Often, the pain and swelling will subside with time using conservative treatments, such as
• Activity modification – avoiding strenuous high impact sports or very tight shoes
• Taping the toe down or two the adjacent toe. Small straps and braces available online can mimic the taping.
• Certain orthotics or shoe inserts can help take the pressure off the painful area.
• Over the counter medicines such as ibuprofen (Advil/Motrin) or naproxen (Alleve) can help control symptoms by reducing inflammation throughout the body and blocking pain, however, they will not correct the condition.
• Injections can be helpful in controlling symptoms and pinpointing the source of pain.
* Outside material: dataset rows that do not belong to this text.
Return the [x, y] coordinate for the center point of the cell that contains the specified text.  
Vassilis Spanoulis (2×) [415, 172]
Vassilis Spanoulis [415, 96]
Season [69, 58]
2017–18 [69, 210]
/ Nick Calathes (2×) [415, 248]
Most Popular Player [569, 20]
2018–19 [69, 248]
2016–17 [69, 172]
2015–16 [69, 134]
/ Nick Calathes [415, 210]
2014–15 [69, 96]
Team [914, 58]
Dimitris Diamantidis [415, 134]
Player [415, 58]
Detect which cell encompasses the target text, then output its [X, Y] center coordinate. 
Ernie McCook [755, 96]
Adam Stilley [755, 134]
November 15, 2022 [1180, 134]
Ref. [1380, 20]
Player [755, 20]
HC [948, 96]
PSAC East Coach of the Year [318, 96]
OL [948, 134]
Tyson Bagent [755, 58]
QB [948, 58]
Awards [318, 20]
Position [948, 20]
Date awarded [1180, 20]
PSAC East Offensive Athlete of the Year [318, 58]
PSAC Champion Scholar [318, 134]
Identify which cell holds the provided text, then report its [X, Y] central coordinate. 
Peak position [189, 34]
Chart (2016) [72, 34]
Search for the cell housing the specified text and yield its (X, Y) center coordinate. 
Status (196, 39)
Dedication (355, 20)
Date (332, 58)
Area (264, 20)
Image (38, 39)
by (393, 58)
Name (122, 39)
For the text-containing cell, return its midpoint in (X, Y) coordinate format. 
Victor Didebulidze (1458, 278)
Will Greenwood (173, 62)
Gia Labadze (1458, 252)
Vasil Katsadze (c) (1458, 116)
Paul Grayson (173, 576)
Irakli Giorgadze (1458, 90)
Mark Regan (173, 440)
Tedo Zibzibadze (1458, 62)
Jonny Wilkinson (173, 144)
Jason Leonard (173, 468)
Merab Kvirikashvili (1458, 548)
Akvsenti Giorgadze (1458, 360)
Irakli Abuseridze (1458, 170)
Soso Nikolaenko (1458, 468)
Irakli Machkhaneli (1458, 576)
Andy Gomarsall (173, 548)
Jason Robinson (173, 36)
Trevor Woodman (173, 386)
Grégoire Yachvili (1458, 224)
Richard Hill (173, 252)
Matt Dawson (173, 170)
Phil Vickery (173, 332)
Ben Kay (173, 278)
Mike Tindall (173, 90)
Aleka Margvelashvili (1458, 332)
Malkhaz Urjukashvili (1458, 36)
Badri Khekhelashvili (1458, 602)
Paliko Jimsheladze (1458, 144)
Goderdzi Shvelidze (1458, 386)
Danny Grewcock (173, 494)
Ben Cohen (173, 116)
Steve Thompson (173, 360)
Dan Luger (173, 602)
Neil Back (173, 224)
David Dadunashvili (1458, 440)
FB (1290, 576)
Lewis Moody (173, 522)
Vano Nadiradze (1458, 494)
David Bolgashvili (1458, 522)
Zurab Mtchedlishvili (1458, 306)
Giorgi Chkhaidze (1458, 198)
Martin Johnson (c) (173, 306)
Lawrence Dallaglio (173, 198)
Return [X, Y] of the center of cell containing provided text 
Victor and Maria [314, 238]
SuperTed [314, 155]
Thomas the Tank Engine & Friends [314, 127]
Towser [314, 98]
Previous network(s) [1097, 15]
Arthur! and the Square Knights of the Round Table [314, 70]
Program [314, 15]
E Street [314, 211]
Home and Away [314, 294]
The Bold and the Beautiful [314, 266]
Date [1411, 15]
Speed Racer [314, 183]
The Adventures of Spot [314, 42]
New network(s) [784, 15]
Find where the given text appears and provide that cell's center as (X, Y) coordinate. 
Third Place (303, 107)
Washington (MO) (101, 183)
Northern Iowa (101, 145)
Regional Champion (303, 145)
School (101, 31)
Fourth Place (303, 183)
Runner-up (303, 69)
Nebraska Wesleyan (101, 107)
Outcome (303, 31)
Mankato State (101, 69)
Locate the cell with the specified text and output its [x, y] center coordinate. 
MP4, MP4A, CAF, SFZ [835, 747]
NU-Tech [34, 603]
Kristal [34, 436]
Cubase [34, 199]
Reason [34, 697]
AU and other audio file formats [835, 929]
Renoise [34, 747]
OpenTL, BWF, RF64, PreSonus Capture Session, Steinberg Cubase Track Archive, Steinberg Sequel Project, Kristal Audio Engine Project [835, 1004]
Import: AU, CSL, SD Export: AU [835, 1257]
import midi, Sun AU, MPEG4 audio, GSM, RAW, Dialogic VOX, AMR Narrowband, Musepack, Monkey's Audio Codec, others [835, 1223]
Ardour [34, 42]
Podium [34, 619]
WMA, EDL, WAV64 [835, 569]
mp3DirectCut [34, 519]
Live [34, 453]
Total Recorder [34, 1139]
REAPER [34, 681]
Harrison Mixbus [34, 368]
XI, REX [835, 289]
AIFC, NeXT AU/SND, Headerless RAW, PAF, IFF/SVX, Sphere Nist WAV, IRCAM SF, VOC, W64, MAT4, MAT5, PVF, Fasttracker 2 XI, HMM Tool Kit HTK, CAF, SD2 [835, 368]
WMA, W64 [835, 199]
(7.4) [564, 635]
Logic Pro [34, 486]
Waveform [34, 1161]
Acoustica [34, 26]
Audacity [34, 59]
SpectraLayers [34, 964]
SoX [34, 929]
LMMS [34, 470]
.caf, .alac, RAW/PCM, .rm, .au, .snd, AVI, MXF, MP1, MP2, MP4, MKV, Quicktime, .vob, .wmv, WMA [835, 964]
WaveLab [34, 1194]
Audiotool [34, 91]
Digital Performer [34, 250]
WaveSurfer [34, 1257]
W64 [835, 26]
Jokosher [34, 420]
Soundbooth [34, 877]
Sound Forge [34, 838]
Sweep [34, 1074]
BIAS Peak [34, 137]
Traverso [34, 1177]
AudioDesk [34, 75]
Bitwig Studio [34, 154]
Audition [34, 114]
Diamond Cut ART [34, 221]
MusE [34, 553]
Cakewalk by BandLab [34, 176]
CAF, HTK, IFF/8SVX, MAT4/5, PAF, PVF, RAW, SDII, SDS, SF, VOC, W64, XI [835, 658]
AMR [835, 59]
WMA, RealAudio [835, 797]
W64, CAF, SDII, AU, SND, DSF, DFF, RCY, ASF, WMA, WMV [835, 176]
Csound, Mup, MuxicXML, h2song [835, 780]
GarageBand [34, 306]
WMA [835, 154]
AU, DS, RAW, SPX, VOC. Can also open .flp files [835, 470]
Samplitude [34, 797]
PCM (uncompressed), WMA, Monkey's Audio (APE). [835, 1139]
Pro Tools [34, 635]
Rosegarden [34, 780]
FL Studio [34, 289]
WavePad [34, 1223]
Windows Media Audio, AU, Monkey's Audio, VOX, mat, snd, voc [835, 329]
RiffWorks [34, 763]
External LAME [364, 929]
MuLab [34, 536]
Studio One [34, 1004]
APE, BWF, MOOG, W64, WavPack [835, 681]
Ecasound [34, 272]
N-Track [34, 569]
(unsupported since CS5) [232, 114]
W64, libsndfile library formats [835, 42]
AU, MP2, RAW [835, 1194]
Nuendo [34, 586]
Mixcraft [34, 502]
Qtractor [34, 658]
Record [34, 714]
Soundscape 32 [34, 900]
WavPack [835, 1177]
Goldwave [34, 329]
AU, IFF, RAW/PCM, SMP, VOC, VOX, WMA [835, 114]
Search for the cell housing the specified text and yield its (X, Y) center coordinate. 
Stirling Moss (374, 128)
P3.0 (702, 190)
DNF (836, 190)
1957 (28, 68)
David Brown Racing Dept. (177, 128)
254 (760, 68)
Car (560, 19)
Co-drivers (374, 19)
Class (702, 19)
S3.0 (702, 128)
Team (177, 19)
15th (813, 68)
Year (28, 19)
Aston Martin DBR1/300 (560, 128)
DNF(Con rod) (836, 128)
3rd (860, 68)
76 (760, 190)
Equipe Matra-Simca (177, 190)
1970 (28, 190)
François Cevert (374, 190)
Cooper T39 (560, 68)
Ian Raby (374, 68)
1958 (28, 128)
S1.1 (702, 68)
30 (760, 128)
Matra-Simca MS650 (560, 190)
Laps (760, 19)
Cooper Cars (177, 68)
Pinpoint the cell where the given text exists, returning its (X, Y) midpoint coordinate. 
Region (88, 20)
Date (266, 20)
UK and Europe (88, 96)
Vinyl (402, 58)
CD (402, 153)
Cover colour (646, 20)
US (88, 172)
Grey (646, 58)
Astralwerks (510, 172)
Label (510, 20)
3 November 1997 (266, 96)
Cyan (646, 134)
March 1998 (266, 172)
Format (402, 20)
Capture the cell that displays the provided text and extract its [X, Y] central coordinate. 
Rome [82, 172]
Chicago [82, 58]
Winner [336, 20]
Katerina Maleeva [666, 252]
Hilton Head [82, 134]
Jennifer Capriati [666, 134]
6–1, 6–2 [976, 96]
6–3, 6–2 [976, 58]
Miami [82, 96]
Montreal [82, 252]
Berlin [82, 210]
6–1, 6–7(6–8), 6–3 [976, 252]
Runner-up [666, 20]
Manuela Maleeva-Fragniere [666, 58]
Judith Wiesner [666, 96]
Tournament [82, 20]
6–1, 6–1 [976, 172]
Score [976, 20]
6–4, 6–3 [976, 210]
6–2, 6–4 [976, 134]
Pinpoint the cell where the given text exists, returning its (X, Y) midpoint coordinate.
However, they are not a long term solution as repeated use can weaken the ligaments.
Surgery to correct the problem is recommended if conservative treatment fails to relieve pain to a satisfactory level. A surgical procedure would typically involve a combination of corrections depending on the structure and shape of the foot, such as ligament repair, shortening or lengthening the toe bones, shortening the metatarsal bone, and correction of other problems such as a bunion, toe straightening or a neuroma.